===== DATASET ENTRIES =====

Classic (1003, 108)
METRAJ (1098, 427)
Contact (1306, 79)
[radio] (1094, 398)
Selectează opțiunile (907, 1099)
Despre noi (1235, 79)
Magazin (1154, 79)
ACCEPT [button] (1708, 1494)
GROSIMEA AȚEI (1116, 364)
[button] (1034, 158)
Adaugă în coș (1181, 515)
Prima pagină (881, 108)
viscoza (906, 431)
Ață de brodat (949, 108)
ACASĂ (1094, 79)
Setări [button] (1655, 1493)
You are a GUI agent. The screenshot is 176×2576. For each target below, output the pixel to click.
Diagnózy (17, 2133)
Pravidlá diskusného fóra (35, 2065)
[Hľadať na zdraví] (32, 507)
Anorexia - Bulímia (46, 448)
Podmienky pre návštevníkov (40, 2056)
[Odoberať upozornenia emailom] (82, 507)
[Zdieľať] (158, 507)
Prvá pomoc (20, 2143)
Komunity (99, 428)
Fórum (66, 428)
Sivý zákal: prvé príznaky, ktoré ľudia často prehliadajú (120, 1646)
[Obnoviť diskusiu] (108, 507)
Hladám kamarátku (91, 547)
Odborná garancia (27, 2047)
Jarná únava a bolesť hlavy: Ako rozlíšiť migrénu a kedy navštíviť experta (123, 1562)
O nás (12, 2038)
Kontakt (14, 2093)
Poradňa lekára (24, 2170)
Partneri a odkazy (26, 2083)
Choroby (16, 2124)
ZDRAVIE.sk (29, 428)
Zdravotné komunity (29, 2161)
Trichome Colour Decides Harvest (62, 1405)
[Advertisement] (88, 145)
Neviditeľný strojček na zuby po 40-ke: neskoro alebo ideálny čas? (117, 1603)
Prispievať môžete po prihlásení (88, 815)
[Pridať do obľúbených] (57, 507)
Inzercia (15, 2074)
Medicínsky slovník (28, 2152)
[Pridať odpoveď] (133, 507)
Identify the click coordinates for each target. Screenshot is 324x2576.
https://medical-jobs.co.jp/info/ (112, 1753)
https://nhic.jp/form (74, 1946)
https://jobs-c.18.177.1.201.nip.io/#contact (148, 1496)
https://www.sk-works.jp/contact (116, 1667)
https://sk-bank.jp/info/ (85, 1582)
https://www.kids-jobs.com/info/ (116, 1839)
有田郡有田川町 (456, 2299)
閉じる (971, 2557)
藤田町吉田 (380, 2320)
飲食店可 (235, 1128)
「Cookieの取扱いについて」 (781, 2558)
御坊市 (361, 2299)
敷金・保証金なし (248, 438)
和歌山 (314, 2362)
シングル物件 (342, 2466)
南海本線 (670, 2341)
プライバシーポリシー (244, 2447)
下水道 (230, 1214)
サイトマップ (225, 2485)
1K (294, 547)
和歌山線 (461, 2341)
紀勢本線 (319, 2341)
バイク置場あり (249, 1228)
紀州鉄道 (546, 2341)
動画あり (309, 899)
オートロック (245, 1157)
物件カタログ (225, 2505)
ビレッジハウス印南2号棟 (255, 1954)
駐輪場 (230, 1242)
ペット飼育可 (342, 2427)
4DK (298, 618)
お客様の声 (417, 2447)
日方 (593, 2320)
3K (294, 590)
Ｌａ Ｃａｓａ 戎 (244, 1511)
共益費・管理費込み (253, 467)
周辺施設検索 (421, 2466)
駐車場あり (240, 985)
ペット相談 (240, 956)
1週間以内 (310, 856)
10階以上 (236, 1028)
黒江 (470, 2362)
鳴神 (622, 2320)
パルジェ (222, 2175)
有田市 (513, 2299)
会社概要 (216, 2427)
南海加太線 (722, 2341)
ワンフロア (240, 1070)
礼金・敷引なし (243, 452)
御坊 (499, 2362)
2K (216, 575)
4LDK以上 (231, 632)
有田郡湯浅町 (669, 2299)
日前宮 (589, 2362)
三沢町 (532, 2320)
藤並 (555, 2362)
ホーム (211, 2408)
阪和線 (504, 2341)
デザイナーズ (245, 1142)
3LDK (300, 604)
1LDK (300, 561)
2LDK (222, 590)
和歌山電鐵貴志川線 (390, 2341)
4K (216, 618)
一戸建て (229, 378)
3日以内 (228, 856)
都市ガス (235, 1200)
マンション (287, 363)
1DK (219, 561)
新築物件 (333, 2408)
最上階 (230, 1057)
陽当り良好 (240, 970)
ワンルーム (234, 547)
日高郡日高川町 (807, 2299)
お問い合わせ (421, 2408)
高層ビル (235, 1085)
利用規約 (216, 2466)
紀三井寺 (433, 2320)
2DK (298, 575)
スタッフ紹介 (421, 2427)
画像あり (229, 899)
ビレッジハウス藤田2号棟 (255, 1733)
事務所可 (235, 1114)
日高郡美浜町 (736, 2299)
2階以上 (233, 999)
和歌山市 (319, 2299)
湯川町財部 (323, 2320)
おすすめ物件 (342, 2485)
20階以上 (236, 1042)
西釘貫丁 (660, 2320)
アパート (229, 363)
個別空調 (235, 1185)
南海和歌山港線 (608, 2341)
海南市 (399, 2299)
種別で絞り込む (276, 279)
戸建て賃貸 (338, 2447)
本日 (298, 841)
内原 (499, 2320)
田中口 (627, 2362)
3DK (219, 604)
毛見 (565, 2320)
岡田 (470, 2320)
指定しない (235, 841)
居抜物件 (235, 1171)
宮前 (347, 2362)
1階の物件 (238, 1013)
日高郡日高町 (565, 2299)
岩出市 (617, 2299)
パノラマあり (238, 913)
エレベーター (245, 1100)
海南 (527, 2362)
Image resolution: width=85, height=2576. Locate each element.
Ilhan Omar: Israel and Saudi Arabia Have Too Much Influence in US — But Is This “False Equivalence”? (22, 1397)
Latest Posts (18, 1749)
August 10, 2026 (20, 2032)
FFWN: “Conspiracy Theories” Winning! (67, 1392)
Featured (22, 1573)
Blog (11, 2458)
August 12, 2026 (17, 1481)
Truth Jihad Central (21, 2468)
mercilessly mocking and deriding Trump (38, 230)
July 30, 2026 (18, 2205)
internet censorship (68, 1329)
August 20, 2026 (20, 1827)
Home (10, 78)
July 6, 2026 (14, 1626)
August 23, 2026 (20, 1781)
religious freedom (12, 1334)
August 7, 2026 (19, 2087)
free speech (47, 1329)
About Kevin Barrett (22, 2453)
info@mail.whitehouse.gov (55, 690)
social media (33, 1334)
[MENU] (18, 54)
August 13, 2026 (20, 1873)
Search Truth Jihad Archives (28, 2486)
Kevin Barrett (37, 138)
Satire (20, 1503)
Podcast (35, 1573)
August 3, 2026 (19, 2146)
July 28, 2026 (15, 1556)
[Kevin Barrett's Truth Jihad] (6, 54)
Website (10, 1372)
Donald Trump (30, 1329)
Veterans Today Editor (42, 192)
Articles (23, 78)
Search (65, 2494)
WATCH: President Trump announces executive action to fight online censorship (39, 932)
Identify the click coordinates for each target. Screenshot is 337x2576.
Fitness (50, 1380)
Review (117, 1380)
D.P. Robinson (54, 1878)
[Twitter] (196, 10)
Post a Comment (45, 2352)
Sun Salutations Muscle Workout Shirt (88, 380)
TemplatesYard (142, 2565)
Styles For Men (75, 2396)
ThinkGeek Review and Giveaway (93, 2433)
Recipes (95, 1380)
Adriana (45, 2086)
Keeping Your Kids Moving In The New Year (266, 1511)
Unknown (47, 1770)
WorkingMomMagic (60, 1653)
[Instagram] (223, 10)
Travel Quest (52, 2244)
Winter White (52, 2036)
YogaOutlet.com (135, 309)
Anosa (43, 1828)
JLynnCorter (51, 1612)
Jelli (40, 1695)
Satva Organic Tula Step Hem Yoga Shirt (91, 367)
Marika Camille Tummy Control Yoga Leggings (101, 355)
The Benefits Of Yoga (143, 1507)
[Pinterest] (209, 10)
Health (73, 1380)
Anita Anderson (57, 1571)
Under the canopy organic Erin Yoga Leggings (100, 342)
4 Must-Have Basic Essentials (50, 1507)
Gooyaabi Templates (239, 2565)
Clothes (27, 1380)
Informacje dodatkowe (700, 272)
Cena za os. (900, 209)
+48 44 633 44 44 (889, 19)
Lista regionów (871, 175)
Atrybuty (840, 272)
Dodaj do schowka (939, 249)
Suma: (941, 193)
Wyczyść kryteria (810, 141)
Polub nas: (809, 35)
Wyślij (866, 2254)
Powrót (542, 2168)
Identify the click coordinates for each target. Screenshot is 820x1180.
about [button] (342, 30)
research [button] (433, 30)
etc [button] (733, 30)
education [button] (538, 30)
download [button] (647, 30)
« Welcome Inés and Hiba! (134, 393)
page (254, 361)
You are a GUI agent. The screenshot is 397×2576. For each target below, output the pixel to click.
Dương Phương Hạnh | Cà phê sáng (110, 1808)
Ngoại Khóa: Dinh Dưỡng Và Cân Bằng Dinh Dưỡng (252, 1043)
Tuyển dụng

=====

Once you find the line with "御坊市 (361, 2299)" in the entries above, output it and each line after it up to and including the line with "駐輪場 (230, 1242)", and nothing else.

御坊市 (361, 2299)
敷金・保証金なし (248, 438)
和歌山 (314, 2362)
シングル物件 (342, 2466)
南海本線 (670, 2341)
プライバシーポリシー (244, 2447)
下水道 (230, 1214)
サイトマップ (225, 2485)
1K (294, 547)
和歌山線 (461, 2341)
紀勢本線 (319, 2341)
バイク置場あり (249, 1228)
紀州鉄道 (546, 2341)
動画あり (309, 899)
オートロック (245, 1157)
物件カタログ (225, 2505)
ビレッジハウス印南2号棟 (255, 1954)
駐輪場 (230, 1242)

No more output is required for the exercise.